Ujjayi breathing practice
1. Sit comfortably on a chair or cross-legged on a mat on the floor. If you're sitting cross-legged, try to sit at the edge of a cushion or blanket so that you are sitting with a straight spine slightly in front of your sitz bones.
2. As with any other breathing practice, it is best to begin by attending to your breath for a while without making any effort to alter it. Just watch your breathing in a general way, or zero in on one of its qualities such as its speed or time or its texture.
The act of watching itself transforms what is being watched. While watching your breathing, you realize that the speed of your breathing slows down.
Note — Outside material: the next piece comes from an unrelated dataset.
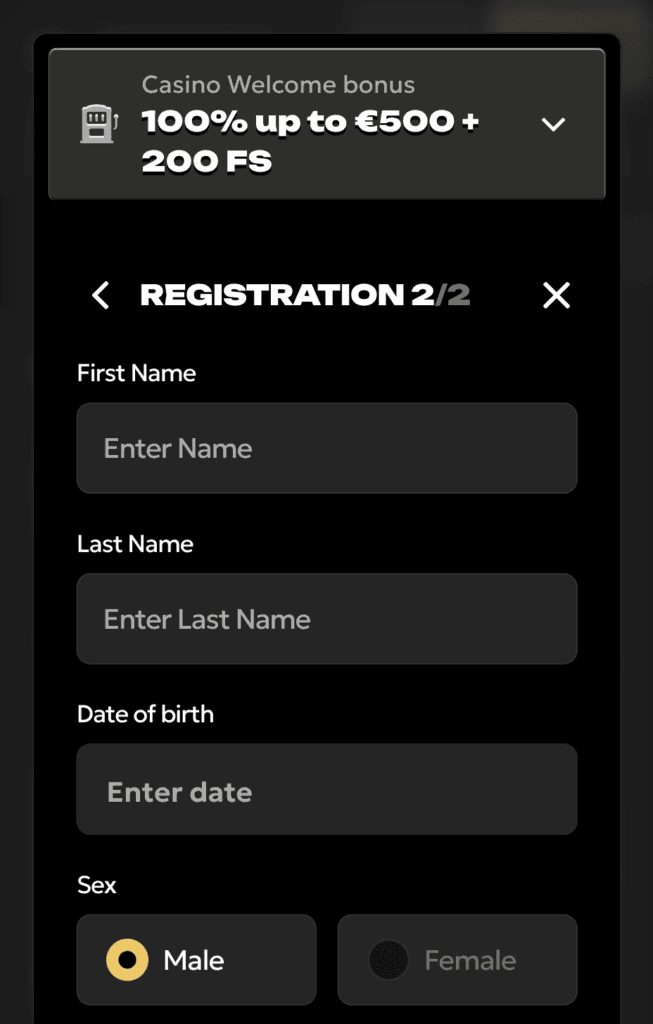Image resolution: width=653 pixels, height=1024 pixels.
Task: Choose the Female option text
Action: [470, 961]
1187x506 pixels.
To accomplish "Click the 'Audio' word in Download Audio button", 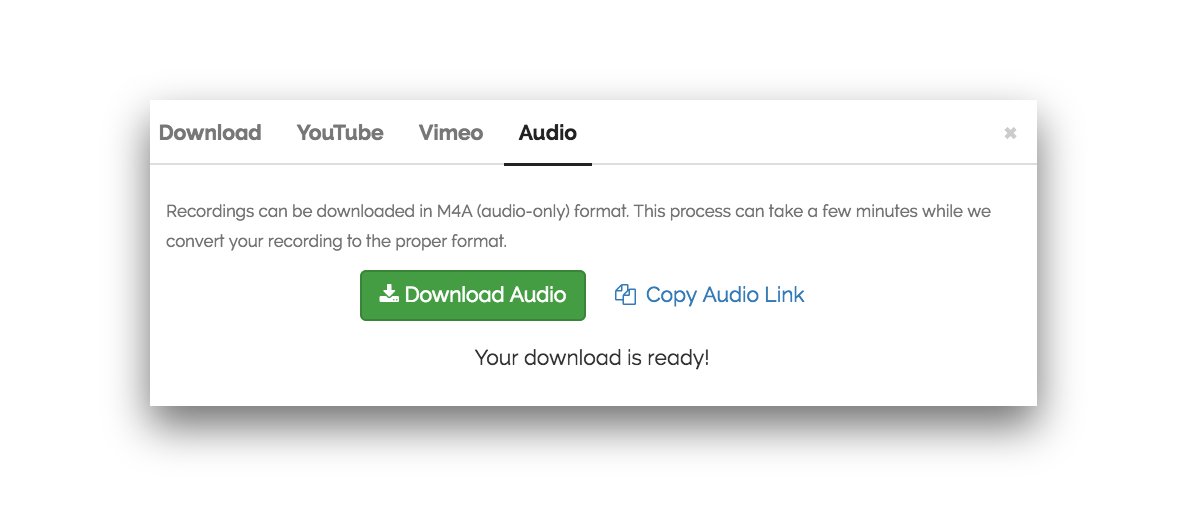I will coord(537,295).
3. Now start to employ the Ujjayi breath, listening to the gentle sound of the inhalation and exhalation at the back of your throat as a cue to the texture of your breath.
4. Feel the sensations in your body. As you inhale, the spine naturally lengthens slightly; as you exhale, it shortens. We want to encourage the lengthening, to make the torso bigger to make space for more air, and discourage the shortening.
So inhale slowly and feel your spine lengthen. Pause briefly at the top of the inhalation and actively firm your shoulder blades against your back to lift the sternum toward the ceiling. Then slowly exhale, maintaining as much of the length in your spine as you can. Continue in this fashion for a while.
After a while, you might notice a dilemma as you do this. As you inhale, the rising energy tends to pull your bony anchors, your thighbones and tail away from the floor.
You will lose some of your contact with the earth, which destabilizes your seat and interferes with your breathing. To avoid this, as you inhale, draw your breath up along with your spine, and, at the same time, sink your thighbones and root your tail deep into the floor.
5. Next, begin to apply the samavritti pranayama or equal breathing technique. Start timing your breath to a count of four. So inhale and begin to count: one, two, three, four; then exhale, and count: one, two, three four. Continue this cycle for a while, but if you feel comfortable enough, you can increase the number to five on the inhalation and five on the exhalation or even more. If you feel out of breath at the count of four, drop the count to to three.
6. Now start to pay attention to the rest between inhaling, exhaling and inhaling again. This is a precursor to breath retention or the kumbaka. Begin to focus on the silences in between. Rest a little longer than usual, maybe two to three counts, or until you feel ready to inhale again or exhale again. Do not struggle while doing this.
7. After a while, begin to return to your everyday breathing and watch it passively without trying to alter or control it, just like you did in the beginning. Then slowly release yourself from the sitting posture and lie down on your back into corpse pose or savasana for a few minutes of total relaxation.
The one thing to remember while practicing this technique is to never force your breathing, especially in pranayama. Sometimes, less is better than more. Namaste.